Con gli amici di Legambiente, del WWF e del FAI abbiamo combattuto importanti battaglie e ottenuto buoni risultati, soprattutto in Sardegna, contro la speculazione edilizia, in particolare quella costiera e dei centri storici. Le nostre battaglie non miravano certo ad impedire il diritto alla casa, chiedevamo semplicemente che il territorio fosse governato attraverso la pianificazione paesaggistica e urbanistica e che l’edificazione di abitazioni fosse commisurata al fabbisogno reale della comunità. Si trattava di stabilire come, dove e quanto edificare, il tutto nel rispetto del patrimonio ambientale e paesaggistico e con un consumo di suolo tendente a zero.
Analogo discorso deve essere fatto per l’insediamento degli impianti per la produzione di energia elettrica da fonte rinnovabile. Anche per queste infrastrutture è necessario stabilire quantità, qualità e ubicazione degli impianti, e questo non può deciderlo l’imprenditore, ma deve essere frutto di una pianificazione pubblica, oggi del tutto assente.

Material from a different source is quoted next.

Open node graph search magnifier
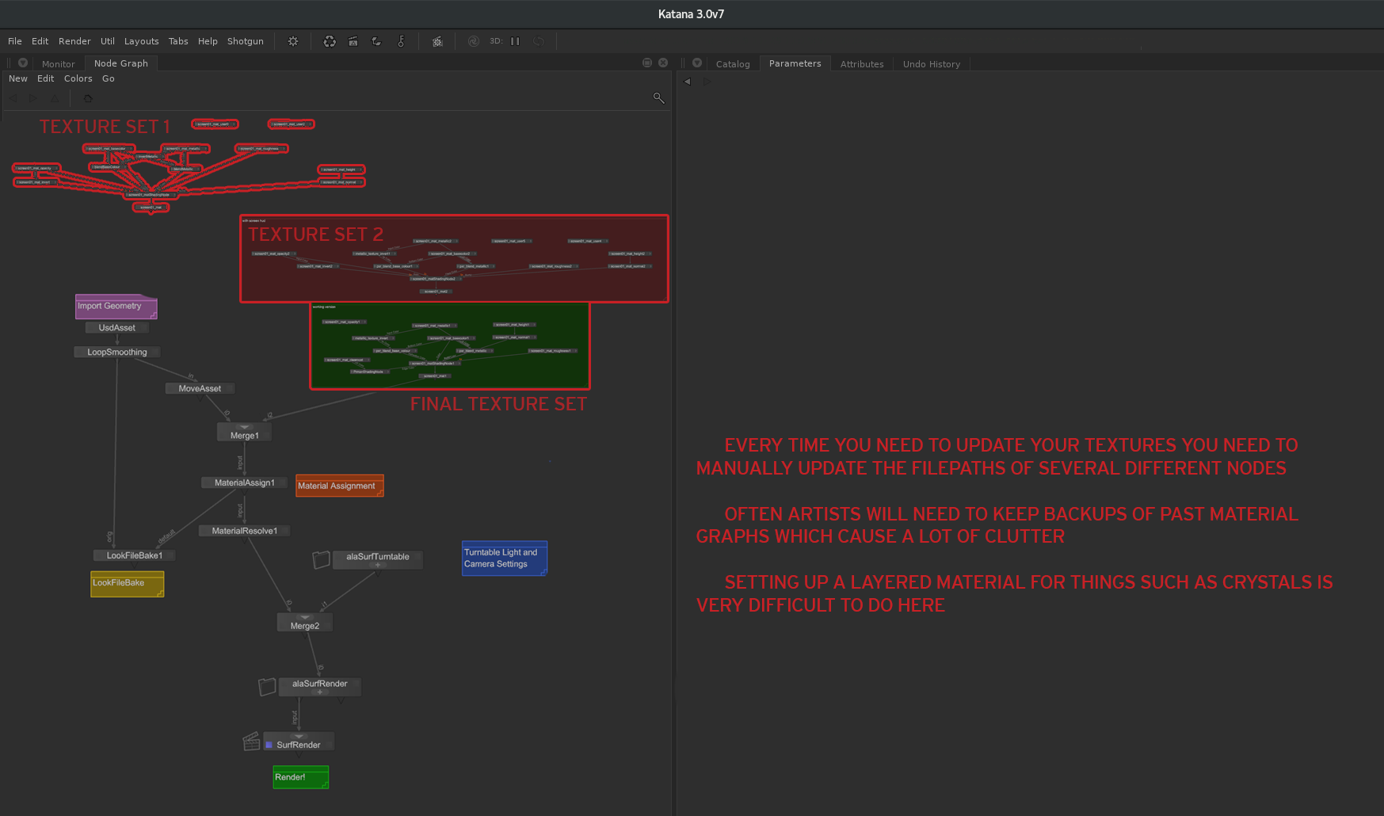 [x=658, y=97]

Basti ricordare la Direttiva UE RED II 2018/2001 e la Strategia dell’UE per sfruttare il potenziale delle energie rinnovabili offshore del 2020, oltre alla legge di delegazione 53/21 e al d.lgs 199/2021; tutte norme che obbligano il governo ad emanare le discipline per l'individuazione delle superfici e delle aree idonee e non idonee per l'installazione di impianti a fonti rinnovabili, nel rispetto delle esigenze di tutela del patrimonio culturale e del paesaggio, delle aree agricole e forestali etc… Norme alle quali il governo si sottrae da oltre un anno alimentando l’attuale deregulation in cui si trova il settore strategico dell’energia.

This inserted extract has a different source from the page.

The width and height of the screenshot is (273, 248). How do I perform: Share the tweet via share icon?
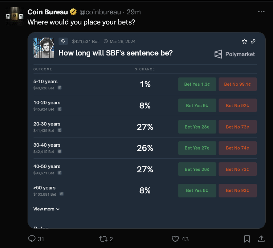pos(261,239)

L’aggressione che interessa oggi il territorio sardo è frutto di quel far west: nell’ultimo anno sono state presentate richieste per l’installazione di 16 nuovi impianti eolici offshore e 49 onshore oltre a 162 impianti fotovoltaici a terra. Se questi impianti venissero approvati avremmo piantate in mare 900 pale alte 300 metri a altre 400 a terra. Una potenza installata di 24 GW (oggi sono 4,5 GW) e una produzione annua superiore a 42mila GW/h. Una quantità di energia tecnicamente non utilizzabile (il fabbisogno dell’isola è di 9mila GWh) e tantomeno esportabile neppure col tyrrhenian link.
Eppure ancora qualcuno sostiene che le Soprintendenze - che tra l’altro per questo tipo di progetti sono state del tutto esautorate dalla Soprintendenza Speciale per il PNRR - e la mala burocrazia impediscano la realizzazione degli impianti. Noi obiettiamo che questi progetti non sono neppure tecnicamente approvabili perché proposti nelle aree sbagliate, talvolta privi di idonea documentazione o contenenti dati e informazioni non corrette frutto di sbrigativi copia e incolla. In alcuni casi la ressa e tale che si è perfino arrivati a contestazioni tra società concorrenti che pretendevano di potersi installare nella stessa area. Sempre in Sardegna, l’impianto eolico “Gomorretta” approvato dal governo Draghi, nonostante tutti i pareri negativi, compresi quelli della commissione VIA e di due ministri, impedirà la realizzazione dell’ambizioso rivelatore gravitazione Einstein Telescope, una delle grandi infrastrutture strategiche europee incluse nella Roadmap Esfri!
Dobbiamo ascoltare il grido d’allarme lanciato dall’ISPRA sull’eccessivo consumo di suolo causato dagli impianti fotovoltaici a terra, preoccuparci per i futuri scenari e accogliere i suoi suggerimenti sullo sfruttamento dei fabbricati esistenti. Essi garantirebbero l’installazione di panelli equivalenti a 85 GW, un quantitativo sufficiente a coprire l’aumento di energia rinnovabile complessiva previsto dal Piano per la Transizione Ecologica al 2030.
Spiace che gli ambientalisti del “Si a tutto” non colgano questi suggerimenti, ma anzi si prestino a questa strumentalizzazione demonizzando le Soprintendenze, non abbiano capito quanto danno le loro aperture incondizionate porteranno ai territori e al paesaggio e come questa loro posizione sia funzionale agli interessi degli speculatori.
Noi, come moderni Don Chisciotte, proseguiremo la nostra battaglia contro i mulini a vento e l’inarrestabile consumo di suolo, in difesa del territorio e dei beni paesaggistici e continueremo la nostra politica nel dimostrare che già da oggi in alcune regioni italiane (vedi Sardegna) sia possibile fare a meno dei combustibili fossili, gas compreso, per la produzione di energia elettrica, proponendo un uso intelligente, condiviso e democratico delle energie rinnovabili.